(Recorded data)

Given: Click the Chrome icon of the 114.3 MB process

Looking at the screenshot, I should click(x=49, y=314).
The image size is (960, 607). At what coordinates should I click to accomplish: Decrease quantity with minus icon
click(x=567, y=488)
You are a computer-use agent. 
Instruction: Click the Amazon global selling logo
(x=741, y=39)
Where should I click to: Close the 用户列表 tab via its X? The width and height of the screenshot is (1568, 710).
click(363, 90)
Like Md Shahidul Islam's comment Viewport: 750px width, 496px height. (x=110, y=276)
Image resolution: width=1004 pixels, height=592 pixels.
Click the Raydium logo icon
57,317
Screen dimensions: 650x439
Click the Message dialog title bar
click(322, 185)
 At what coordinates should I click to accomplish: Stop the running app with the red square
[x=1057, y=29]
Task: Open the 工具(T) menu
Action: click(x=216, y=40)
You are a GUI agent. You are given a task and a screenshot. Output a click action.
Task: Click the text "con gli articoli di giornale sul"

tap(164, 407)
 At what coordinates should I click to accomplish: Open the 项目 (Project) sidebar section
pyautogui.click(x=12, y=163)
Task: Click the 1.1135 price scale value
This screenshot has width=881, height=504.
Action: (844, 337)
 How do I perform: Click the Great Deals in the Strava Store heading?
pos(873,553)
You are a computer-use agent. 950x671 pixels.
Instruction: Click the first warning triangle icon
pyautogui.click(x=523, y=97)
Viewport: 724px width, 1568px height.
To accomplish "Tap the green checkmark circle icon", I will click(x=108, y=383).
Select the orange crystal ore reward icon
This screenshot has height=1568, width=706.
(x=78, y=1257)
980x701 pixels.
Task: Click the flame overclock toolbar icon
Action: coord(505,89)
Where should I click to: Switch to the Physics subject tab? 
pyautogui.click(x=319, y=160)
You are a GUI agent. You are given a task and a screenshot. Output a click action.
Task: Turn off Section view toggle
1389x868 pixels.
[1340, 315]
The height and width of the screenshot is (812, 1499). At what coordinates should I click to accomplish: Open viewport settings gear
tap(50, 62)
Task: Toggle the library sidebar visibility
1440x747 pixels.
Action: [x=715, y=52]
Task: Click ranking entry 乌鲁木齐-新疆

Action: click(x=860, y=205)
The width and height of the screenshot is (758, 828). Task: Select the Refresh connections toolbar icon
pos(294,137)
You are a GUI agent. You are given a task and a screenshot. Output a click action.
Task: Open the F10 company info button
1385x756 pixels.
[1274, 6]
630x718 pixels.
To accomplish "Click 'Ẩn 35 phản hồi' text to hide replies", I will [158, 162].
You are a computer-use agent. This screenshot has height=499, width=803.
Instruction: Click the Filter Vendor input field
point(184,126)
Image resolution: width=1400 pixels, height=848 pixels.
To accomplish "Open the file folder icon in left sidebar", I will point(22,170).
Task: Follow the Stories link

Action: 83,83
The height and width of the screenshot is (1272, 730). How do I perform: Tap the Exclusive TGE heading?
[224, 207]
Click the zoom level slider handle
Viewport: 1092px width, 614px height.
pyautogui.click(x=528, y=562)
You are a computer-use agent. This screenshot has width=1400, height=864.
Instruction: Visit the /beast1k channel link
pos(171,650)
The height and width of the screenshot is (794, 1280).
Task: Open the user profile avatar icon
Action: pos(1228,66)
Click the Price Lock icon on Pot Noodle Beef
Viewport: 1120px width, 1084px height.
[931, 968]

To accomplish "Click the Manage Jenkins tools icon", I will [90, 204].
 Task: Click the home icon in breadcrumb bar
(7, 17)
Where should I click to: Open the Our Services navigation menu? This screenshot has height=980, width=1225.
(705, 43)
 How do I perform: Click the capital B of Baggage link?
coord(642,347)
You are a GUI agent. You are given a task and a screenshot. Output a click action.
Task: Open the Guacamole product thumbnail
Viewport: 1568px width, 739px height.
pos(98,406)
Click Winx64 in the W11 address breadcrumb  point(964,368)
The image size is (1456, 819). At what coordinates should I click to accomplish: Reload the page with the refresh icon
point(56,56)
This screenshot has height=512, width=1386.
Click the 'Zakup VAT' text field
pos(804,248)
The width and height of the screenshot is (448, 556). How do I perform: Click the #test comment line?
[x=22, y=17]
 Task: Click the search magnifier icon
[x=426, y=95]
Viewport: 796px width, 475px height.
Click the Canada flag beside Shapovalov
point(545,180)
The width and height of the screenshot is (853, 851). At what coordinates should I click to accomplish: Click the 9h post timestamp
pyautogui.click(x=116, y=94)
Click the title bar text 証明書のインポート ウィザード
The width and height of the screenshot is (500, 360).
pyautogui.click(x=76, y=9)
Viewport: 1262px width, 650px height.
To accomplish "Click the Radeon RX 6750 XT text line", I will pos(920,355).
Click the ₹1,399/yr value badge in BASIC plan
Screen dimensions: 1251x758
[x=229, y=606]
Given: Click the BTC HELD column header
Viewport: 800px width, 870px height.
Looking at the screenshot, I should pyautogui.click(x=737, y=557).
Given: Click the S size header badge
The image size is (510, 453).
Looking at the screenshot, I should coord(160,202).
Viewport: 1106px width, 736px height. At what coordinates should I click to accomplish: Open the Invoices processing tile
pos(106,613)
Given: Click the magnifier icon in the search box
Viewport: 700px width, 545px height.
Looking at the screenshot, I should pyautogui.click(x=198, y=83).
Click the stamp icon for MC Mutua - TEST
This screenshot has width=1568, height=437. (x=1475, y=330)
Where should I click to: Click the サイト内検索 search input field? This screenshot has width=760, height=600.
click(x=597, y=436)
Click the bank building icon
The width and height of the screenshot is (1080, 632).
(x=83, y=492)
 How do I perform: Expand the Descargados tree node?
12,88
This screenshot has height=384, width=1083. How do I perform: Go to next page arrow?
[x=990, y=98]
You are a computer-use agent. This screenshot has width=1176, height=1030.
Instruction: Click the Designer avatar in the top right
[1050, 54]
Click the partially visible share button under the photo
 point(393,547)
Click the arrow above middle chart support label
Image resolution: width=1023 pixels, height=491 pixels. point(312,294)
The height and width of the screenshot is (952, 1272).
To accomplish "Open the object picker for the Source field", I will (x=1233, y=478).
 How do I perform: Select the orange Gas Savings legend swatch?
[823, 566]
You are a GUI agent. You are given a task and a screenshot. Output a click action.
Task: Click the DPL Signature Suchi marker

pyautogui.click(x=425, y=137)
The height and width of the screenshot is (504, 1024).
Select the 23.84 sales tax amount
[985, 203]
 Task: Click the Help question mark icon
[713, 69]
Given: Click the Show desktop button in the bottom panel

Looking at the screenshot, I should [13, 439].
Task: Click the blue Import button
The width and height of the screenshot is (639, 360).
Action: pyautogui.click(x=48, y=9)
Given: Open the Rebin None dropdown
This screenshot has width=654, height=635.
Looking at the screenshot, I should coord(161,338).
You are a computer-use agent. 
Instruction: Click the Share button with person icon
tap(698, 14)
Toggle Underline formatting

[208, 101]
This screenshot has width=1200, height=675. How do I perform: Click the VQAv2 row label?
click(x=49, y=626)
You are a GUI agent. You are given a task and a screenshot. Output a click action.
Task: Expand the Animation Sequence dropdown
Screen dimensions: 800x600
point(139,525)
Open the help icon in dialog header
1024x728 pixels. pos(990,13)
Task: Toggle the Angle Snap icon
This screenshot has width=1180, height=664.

_Task instructions_. Copy out each line of the data above, exactly, if it lies between the line holding "The height and width of the screenshot is (812, 1499)." and the line holding "630x718 pixels.", inclusive; copy no other line.

_Task solution_.
The height and width of the screenshot is (812, 1499). At what coordinates should I click to accomplish: Open viewport settings gear
tap(50, 62)
Task: Toggle the library sidebar visibility
1440x747 pixels.
Action: [x=715, y=52]
Task: Click ranking entry 乌鲁木齐-新疆

Action: click(x=860, y=205)
The width and height of the screenshot is (758, 828). Task: Select the Refresh connections toolbar icon
pos(294,137)
You are a GUI agent. You are given a task and a screenshot. Output a click action.
Task: Open the F10 company info button
1385x756 pixels.
[1274, 6]
630x718 pixels.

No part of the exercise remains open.